Marksans Pharma gets USFDA approval for Esomeprazole Magnesium Capsules

Mumbai-headquartered pharma company Marksans Pharma announced on Tuesday that it has received final approval from the US Food and Drug Administration (USFDA) for its Abbreviated New Drug Application (ANDA) for Esomeprazole Magnesium Delayed-Release Capsules USP, 20 mg (OTC).

Esomeprazole, the active ingredient in these capsules, is used for treating various stomach and oesophagus-related issues, such as acid reflux and ulcers. It operates by reducing the production of stomach acid, and providing relief from symptoms such as heartburn, swallowing difficulties, and coughing.

Moreover, this medication also heals acid-induced damage to the stomach and oesophagus, preventing ulcers, and is expected to help in reducing the risk of oesophageal cancer. Esomeprazole belongs to the class of drugs known as proton pump inhibitors (PPIs).

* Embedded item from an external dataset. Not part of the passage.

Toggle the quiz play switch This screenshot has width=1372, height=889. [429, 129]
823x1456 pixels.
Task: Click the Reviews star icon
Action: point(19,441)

This product is bioequivalent to the reference listed drug (RLD), Nexium 24 HR Delayed-Release Capsules, 20 mg (OTC), of AstraZeneca Pharmaceuticals LP.

The product will be manufactured at Marksans Pharma's formulation manufacturing facility in Goa, India.

Marksans Pharma operates in the research, manufacturing, and marketing of generic pharmaceutical formulations in global markets. The company has manufacturing facilities in India, the USA, and the UK.